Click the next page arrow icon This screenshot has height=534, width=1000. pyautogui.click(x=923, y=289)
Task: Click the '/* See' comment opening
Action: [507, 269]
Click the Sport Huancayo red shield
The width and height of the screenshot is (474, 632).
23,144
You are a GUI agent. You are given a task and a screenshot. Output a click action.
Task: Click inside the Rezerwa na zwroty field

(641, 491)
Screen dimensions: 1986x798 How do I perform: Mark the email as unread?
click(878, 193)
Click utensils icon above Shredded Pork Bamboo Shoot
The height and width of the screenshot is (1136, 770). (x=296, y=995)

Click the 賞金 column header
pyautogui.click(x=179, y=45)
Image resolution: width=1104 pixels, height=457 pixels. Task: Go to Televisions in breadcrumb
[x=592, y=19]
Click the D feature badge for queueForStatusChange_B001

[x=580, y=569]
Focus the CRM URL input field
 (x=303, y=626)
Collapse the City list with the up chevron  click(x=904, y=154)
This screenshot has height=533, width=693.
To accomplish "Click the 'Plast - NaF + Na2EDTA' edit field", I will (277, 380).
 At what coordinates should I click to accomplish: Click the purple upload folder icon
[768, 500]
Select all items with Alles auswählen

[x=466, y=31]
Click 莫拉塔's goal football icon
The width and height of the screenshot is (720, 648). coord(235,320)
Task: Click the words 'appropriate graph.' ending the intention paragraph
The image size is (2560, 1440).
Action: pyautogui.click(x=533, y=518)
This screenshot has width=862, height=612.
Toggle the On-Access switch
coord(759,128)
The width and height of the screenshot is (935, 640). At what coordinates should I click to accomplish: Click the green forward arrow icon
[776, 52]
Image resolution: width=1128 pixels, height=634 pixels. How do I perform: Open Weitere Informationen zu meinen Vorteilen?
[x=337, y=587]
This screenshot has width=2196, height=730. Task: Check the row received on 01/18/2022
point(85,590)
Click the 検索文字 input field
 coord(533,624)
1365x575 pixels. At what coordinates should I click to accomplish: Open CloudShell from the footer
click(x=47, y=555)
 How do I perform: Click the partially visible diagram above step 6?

◇ ◇ ◇

▶ _What is needed_
Quote every line of the data, word for word.

▶ _Response to the exercise_
Click the next page arrow icon This screenshot has height=534, width=1000. pyautogui.click(x=923, y=289)
Task: Click the '/* See' comment opening
Action: [507, 269]
Click the Sport Huancayo red shield
The width and height of the screenshot is (474, 632).
23,144
You are a GUI agent. You are given a task and a screenshot. Output a click action.
Task: Click inside the Rezerwa na zwroty field

(641, 491)
Screen dimensions: 1986x798 How do I perform: Mark the email as unread?
click(878, 193)
Click utensils icon above Shredded Pork Bamboo Shoot
The height and width of the screenshot is (1136, 770). (x=296, y=995)

Click the 賞金 column header
pyautogui.click(x=179, y=45)
Image resolution: width=1104 pixels, height=457 pixels. Task: Go to Televisions in breadcrumb
[x=592, y=19]
Click the D feature badge for queueForStatusChange_B001

[x=580, y=569]
Focus the CRM URL input field
 (x=303, y=626)
Collapse the City list with the up chevron  click(x=904, y=154)
This screenshot has height=533, width=693.
To accomplish "Click the 'Plast - NaF + Na2EDTA' edit field", I will (277, 380).
 At what coordinates should I click to accomplish: Click the purple upload folder icon
[768, 500]
Select all items with Alles auswählen

[x=466, y=31]
Click 莫拉塔's goal football icon
The width and height of the screenshot is (720, 648). coord(235,320)
Task: Click the words 'appropriate graph.' ending the intention paragraph
The image size is (2560, 1440).
Action: pyautogui.click(x=533, y=518)
This screenshot has width=862, height=612.
Toggle the On-Access switch
coord(759,128)
The width and height of the screenshot is (935, 640). At what coordinates should I click to accomplish: Click the green forward arrow icon
[776, 52]
Image resolution: width=1128 pixels, height=634 pixels. How do I perform: Open Weitere Informationen zu meinen Vorteilen?
[x=337, y=587]
This screenshot has width=2196, height=730. Task: Check the row received on 01/18/2022
point(85,590)
Click the 検索文字 input field
 coord(533,624)
1365x575 pixels. At what coordinates should I click to accomplish: Open CloudShell from the footer
click(x=47, y=555)
 How do I perform: Click the partially visible diagram above step 6?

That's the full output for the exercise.